Published to the public npm registry as the scoped package @arcadiasystems/morse-cli. The bin entry exposes the morse command, so once published users can:

bun add -g @arcadiasystems/morse-cli   # or: npm i -g @arcadiasystems/morse-cli
bunx @arcadiasystems/morse-cli --help  # or: npx, run without installing

The shipped bin is dist/index.js, a Node-targeted bundle (bun run build) with a #!/usr/bin/env node shebang and external dependencies, so installs run under Node or Bun. prepublishOnly runs typecheck, lint, tests, and the build, so the published dist/ is always fresh.

Release steps: bump the version in package.json, stamp the CHANGELOG date, then npm publish (the package is publishConfig.access: public). npm publish ships dist, docs, README.md, LICENSE, and CHANGELOG.md (see the files allowlist).
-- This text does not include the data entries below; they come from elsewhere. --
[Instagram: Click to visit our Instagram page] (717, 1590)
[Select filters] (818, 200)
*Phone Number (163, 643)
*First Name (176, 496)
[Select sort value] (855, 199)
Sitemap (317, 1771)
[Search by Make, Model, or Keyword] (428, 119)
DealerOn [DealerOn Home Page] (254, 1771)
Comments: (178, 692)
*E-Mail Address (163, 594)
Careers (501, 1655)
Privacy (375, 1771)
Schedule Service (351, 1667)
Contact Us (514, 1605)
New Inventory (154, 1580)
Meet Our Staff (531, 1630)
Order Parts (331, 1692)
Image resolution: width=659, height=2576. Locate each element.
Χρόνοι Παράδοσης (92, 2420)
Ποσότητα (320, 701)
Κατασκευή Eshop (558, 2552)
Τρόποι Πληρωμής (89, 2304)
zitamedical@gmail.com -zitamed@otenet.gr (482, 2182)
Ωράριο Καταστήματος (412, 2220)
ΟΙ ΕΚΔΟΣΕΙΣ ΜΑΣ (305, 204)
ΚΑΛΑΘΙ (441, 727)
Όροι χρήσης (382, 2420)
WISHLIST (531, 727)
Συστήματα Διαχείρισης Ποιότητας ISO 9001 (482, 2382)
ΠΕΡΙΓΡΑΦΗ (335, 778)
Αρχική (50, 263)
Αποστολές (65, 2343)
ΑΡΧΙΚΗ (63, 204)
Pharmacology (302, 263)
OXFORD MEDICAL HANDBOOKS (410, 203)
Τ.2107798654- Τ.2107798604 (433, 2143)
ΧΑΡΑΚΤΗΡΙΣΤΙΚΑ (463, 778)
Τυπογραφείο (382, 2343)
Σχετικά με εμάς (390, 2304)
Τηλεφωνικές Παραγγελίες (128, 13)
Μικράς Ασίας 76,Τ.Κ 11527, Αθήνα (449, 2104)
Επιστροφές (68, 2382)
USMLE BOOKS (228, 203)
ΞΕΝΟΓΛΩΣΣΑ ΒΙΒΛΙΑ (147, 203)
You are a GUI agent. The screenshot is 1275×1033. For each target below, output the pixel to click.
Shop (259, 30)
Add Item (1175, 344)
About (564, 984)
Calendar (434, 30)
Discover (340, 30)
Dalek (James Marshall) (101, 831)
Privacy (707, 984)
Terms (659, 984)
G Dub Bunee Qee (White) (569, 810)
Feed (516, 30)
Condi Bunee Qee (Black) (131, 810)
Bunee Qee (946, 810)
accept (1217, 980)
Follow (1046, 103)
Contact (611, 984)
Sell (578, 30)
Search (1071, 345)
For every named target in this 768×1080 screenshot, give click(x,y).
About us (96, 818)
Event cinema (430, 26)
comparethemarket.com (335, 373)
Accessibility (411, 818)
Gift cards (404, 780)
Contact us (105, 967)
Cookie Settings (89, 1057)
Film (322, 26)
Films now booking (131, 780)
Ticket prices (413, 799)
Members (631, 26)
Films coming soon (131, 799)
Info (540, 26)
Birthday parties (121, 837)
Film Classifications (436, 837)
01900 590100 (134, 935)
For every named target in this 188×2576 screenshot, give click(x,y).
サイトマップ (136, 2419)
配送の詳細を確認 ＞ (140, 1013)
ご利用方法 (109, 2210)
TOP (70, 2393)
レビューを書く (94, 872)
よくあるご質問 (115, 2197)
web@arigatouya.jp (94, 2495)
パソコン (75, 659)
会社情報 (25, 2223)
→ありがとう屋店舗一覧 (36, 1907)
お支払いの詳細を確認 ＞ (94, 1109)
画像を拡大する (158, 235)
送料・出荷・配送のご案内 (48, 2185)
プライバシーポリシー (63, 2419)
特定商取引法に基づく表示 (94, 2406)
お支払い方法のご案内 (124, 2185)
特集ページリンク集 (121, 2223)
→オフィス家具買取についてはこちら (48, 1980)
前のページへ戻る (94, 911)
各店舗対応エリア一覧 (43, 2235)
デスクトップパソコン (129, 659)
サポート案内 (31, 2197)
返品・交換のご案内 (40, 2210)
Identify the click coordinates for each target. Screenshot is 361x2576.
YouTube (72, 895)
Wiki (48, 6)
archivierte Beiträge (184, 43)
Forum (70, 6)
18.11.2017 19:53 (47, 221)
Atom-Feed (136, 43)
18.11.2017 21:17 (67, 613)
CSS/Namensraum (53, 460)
Publish the SDK first; the CLI depends on @arcadiasystems/morse-sdk.

Development

| Command | What it does | | --- | --- | | bun run test:unit | In-process tests only (no subprocesses); ~2s, for a tight edit loop. | | bun run test:cli | Subprocess CLI-smoke tests (test/cli/); spawns the real bin. | | bun test | The full hermetic suite (unit + CLI smoke), no network. | | bun run typecheck | tsc --noEmit. | | bun run lint | Biome check. | | bun run coverage | Run the suite with coverage and enforce the floor. | | bun run check | Typecheck, lint, and the coverage gate (the CI gate). | | bun run test:e2e | Live testnet lifecycle. Opt-in: needs MORSE_PRIVATE_KEY (or .env.testnet) funded with testnet SUI and WAL. Set MORSE_E2E_AGGREGATOR=1 to route the read steps through --via-aggregator. |

The test layering, coverage policy, and anti-flake rules are described in CLAUDE.md. CI runs check and build on every push and PR that touches the package (.github/workflows/cli-ci.yml); the live e2e is excluded from CI.